For me, the details became a way to stay present with a yearning so massive I feared it might crush me—not a longing for marriage per se, but a longing for the universe to be a place where love holds us across time and the hard work of building our lives in community is still kissed with a touch of divine magic. 

This wedding wasn’t about Aaron for me. It was about believing that the fabric of the universe is goodness. I know, real casual low stakes kind of stuff.

Whether you carry hope for a wedding, a career move, or a new friendship, the truth is this: all hope is an act of risk, and that means all hope is an act of mothering. 

With hope, there is no guarantee that the longing within will find fulfillment. But I have learned that to nurse my hope, to sing over it and rock it to sleep sweetly each night, to arise when it fusses and feed it with what it needs—those acts in and of themselves have transformative power. Because every time we tend to our hope, we not only expand our own capacity to love, but we also venture into a more wild and expansive terrain where love operates on a larger scale. And the more room we leave for love, the more people get to participate in love’s reach.

The night of our wedding, my grandfather took my hand unexpectedly and asked me for a dance. As Aaron led his mother off of the dance floor, I led my grandfather on. Soon, we were surrounded by a host of guests who had come to mark the evening with us, people literally spilling off the dance floor because there wasn’t enough space for all of us.

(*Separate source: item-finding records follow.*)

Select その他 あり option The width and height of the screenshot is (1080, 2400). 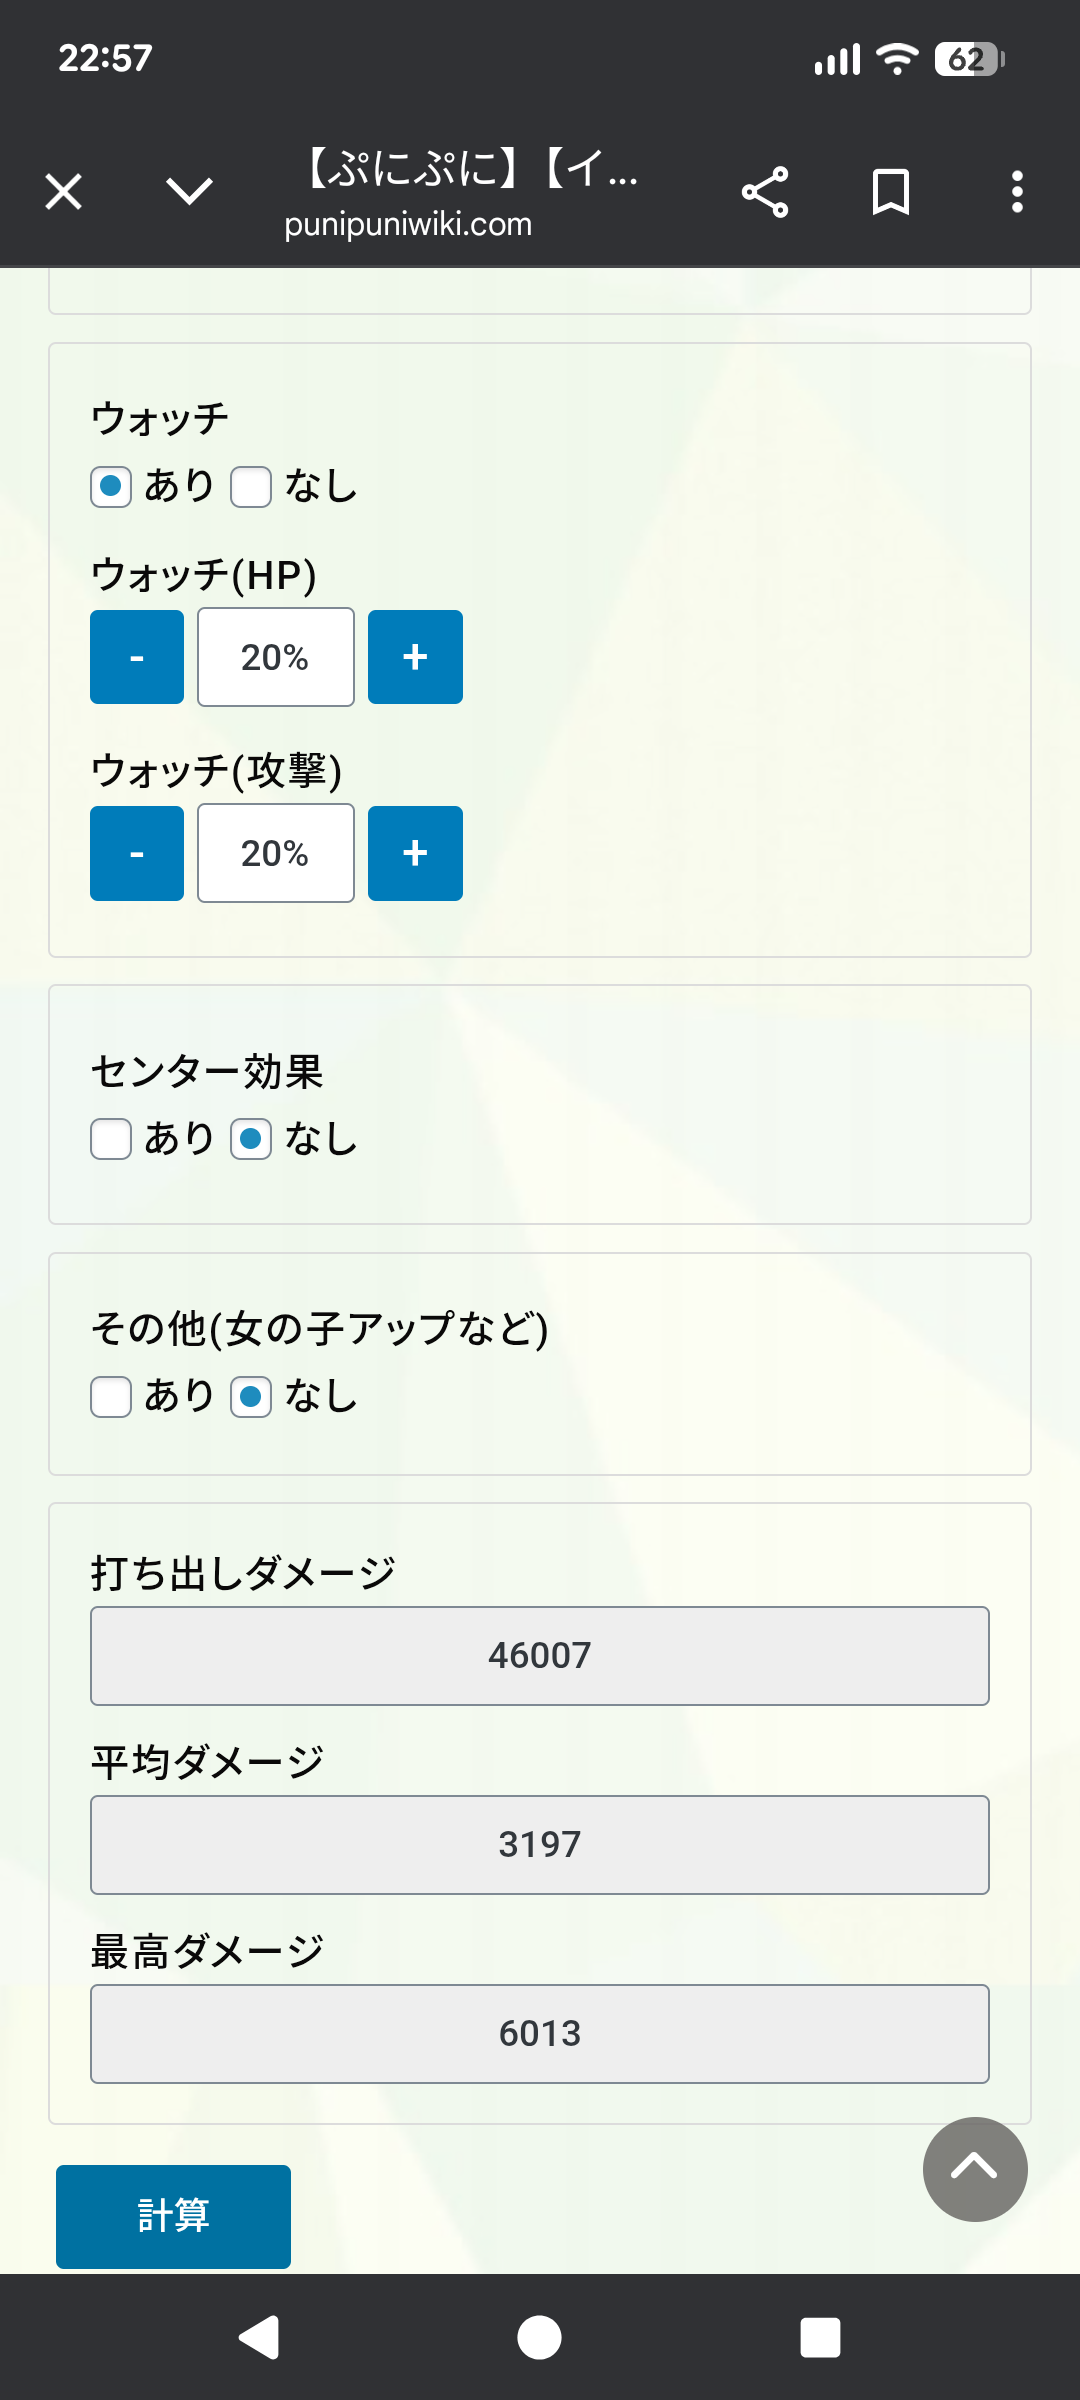pos(111,1397)
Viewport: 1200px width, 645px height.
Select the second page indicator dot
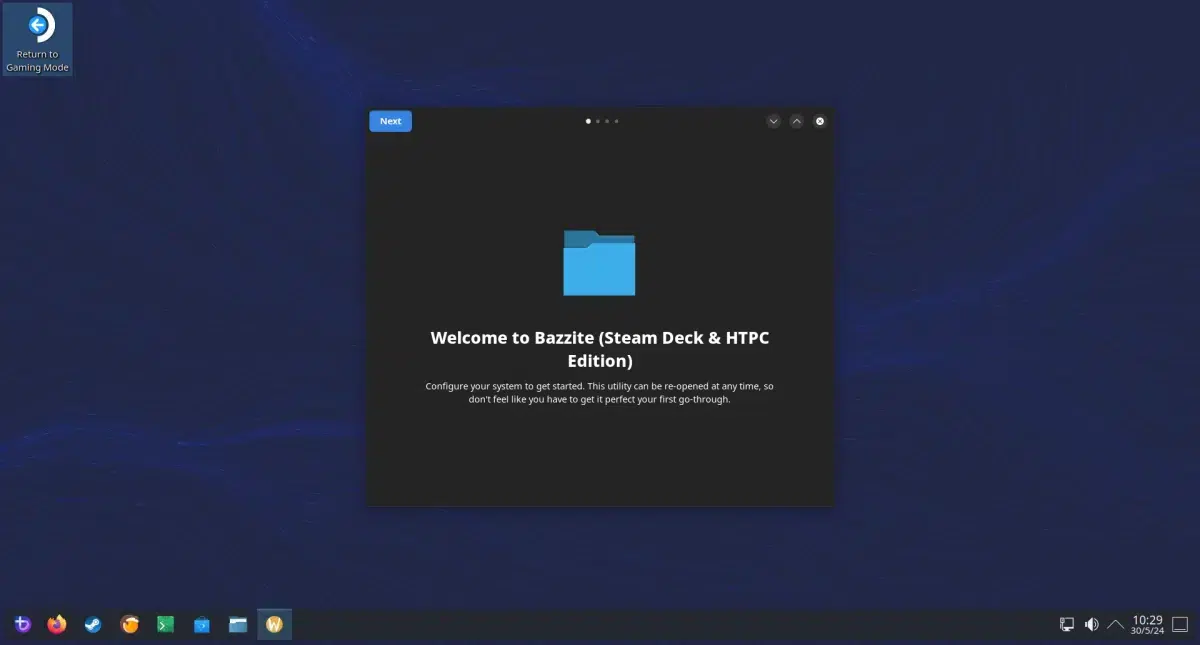[597, 120]
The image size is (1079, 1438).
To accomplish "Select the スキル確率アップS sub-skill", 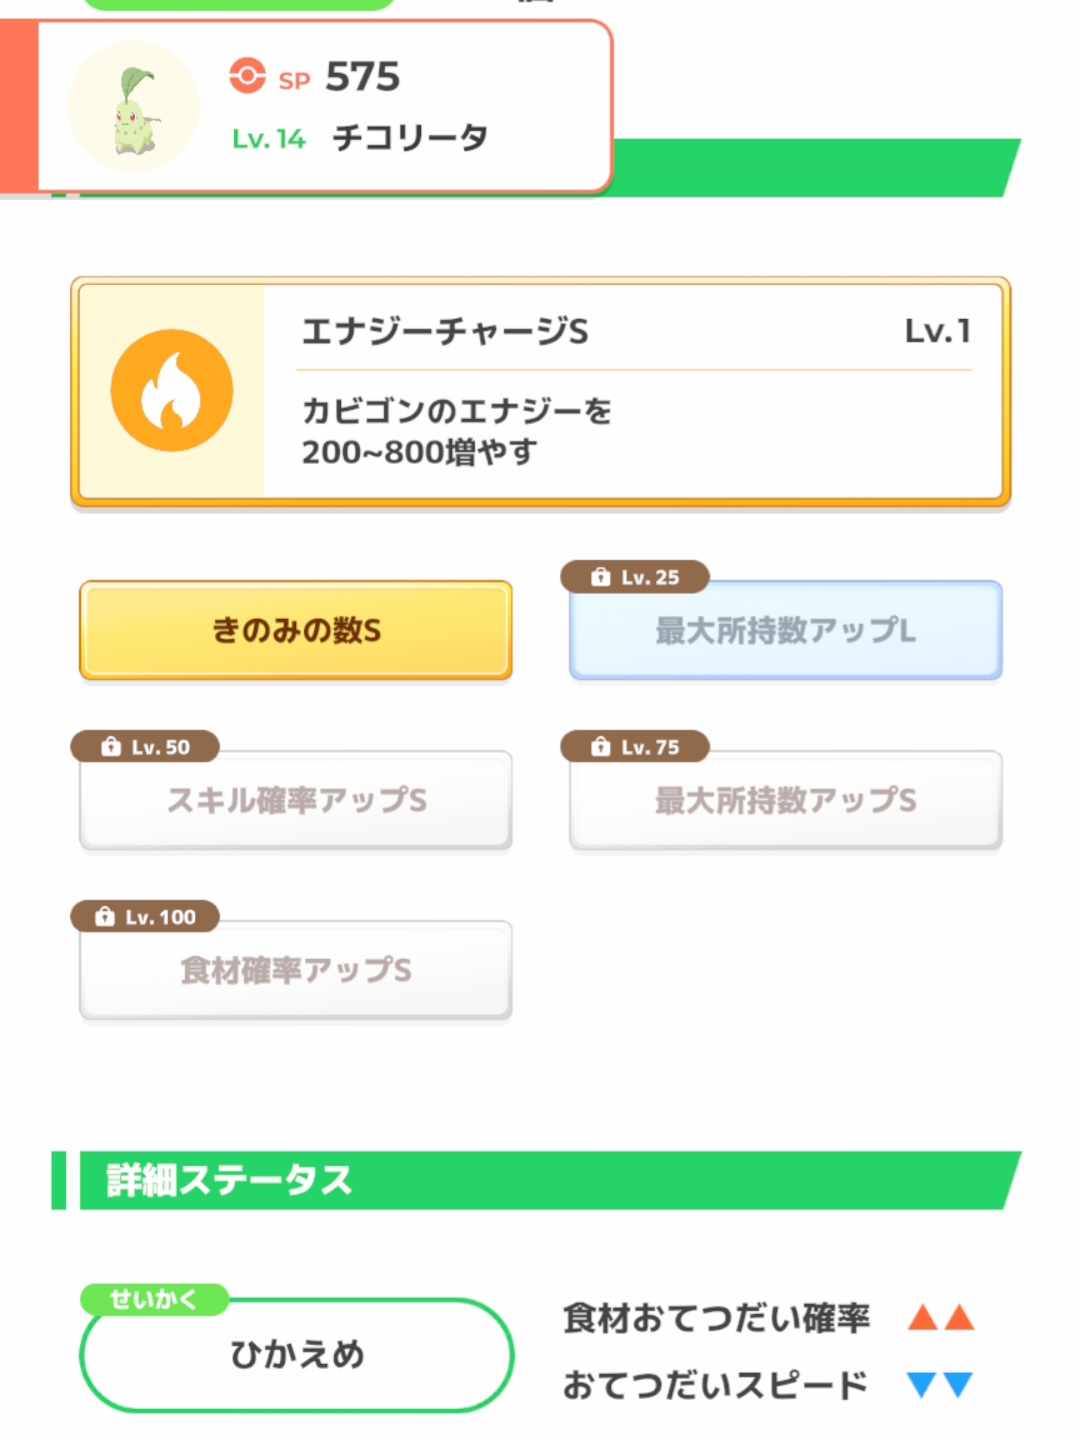I will (x=296, y=801).
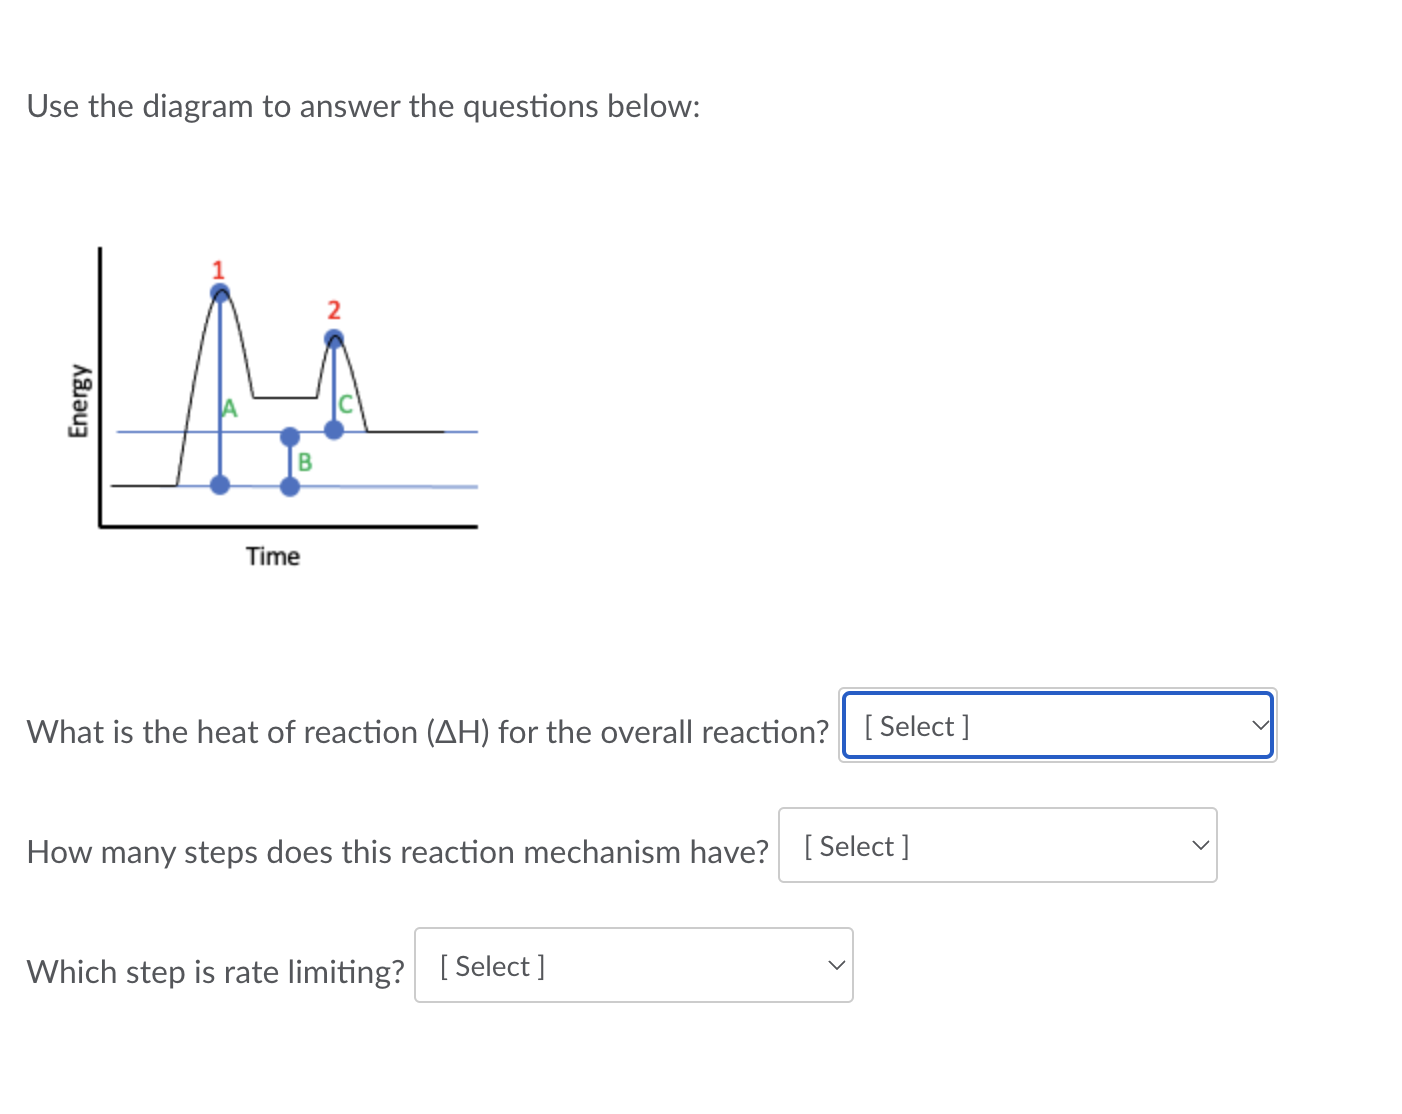
Task: Click the Time axis label
Action: click(273, 556)
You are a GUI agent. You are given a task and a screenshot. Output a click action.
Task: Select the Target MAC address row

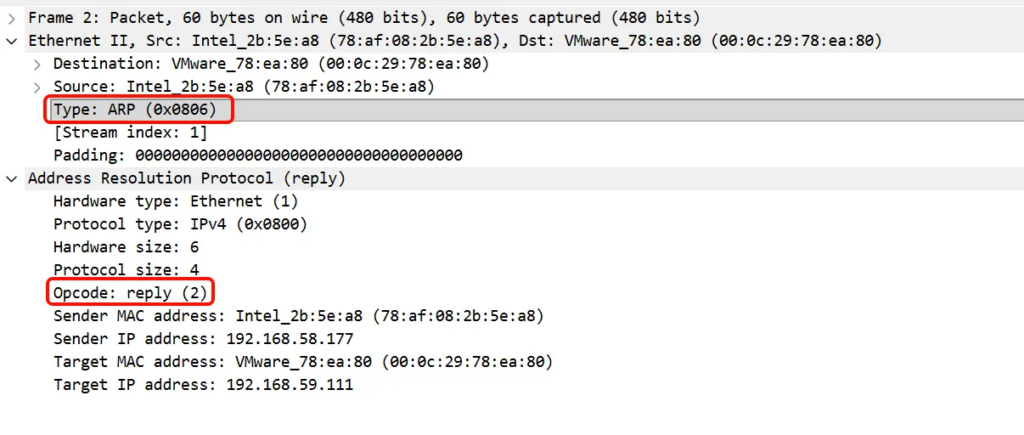coord(302,361)
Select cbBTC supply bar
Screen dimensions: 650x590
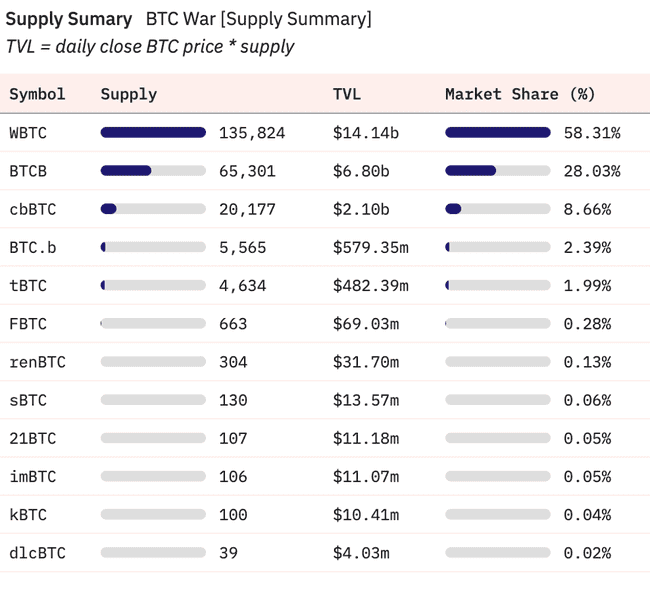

Katy Stafford dancing with her grandfather

From the center of the room, I watched PopPop’s eyes as we twirled and he took in a sea of faces gathered in part because he and MyPatty had also risked for love some sixty years ago. And in PopPop’s face, I saw everything I have been nurturing within my own heart these last few weeks, and months, and years:

This story we are all telling together, it’s a good one.

The people we are walking alongside, they are worthy of cherishing.

And this universe we are all living in, it’s been woven through with a joy that cannot be overwhelmed.